Oh a nice easy one! There’s a really satisfying animation I saw about this years ago that has become ingrained in my memory, but I couldn’t find it so [here’s one](https://www.youtube.com/watch?v=20SSZH2JI2s&ab_channel=Gillette) that’s effectively the same.

Basically, when a blade passes across a hair, it doesn’t just cut it, it also pulls it out of your skin slightly. If you then follow it up with another blade before it can sink back in, the next blade can cut the extra bit that got pulled out, that the first blade didn’t get. Then, it pulls it out even more, allowing a third blade to cut even further down.

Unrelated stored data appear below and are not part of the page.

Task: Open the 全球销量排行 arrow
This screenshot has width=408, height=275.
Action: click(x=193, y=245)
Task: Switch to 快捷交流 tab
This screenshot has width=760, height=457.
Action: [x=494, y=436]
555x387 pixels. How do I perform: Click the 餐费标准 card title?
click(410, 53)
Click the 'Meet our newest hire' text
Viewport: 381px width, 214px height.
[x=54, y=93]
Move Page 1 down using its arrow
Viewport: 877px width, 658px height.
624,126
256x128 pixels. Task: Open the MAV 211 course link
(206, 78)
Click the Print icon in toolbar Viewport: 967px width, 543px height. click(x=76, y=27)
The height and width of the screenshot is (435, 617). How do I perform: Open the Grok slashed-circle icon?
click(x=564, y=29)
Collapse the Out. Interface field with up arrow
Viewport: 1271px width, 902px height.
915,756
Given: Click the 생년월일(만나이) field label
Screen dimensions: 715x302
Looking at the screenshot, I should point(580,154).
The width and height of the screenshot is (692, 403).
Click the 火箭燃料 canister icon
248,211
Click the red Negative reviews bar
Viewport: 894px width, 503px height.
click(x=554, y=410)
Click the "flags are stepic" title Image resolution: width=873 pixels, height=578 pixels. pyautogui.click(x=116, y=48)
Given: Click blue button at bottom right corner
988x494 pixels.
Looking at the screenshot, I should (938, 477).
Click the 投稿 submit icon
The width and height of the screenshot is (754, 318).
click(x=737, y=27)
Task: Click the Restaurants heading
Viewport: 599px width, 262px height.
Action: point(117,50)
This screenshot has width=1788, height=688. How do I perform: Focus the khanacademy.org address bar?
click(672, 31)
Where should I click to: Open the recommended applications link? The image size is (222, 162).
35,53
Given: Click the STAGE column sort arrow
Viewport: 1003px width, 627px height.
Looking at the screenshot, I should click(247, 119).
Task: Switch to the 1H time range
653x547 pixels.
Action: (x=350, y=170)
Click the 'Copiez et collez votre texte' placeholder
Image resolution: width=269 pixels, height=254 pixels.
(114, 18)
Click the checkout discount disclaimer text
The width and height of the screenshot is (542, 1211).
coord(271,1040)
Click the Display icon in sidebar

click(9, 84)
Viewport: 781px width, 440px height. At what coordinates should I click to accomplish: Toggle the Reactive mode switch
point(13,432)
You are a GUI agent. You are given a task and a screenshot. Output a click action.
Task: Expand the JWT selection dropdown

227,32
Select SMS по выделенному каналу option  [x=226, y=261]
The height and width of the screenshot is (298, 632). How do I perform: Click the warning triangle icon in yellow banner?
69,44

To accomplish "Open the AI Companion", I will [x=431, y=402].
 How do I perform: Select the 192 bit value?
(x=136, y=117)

The reason cutting further down is better is because the remaining hair will stick out of your skin a shorter distance, resulting in a smoother feel and less irritation.

Anonymous 0 Comments

Two blades make it a little easier to get a close shave with one pass. Razors with more than two blades come from Marketing, not Engineering.

Anonymous 0 Comments

If you are shaving using a straight razor, only one blade is necessary. However, very few people shave with straight razors because it is dangerous and time consuming in its own way. Instead, nearly all razors are safety razors. Safety razors have guards around the blade to ensure it can’t cut too deeply into the skin. Hair can build up between the blade and that guard, making the blade less effective and more likely to snag on the skin. You can (usually) dislodge this hair just by rinsing the razor head, but the more blades there are on the razor, the harder it is to clog all of them, and the less frequently you have to rinse.

Anonymous 0 Comments

There are very few places on the body where the skin is tight. Most skin surfaces on our body are flexible. Unfortunately this makes getting a close shave difficult because light pressure on the skin would pull the surface away from the blade ever so slightly and you reay don’t want to press hard with a single razor blade for obvious reasons. That’s why with single blade razors it’s important to pull on your skin slightly to stretch it tight and allow the blade to cut the hair with minimal pressure.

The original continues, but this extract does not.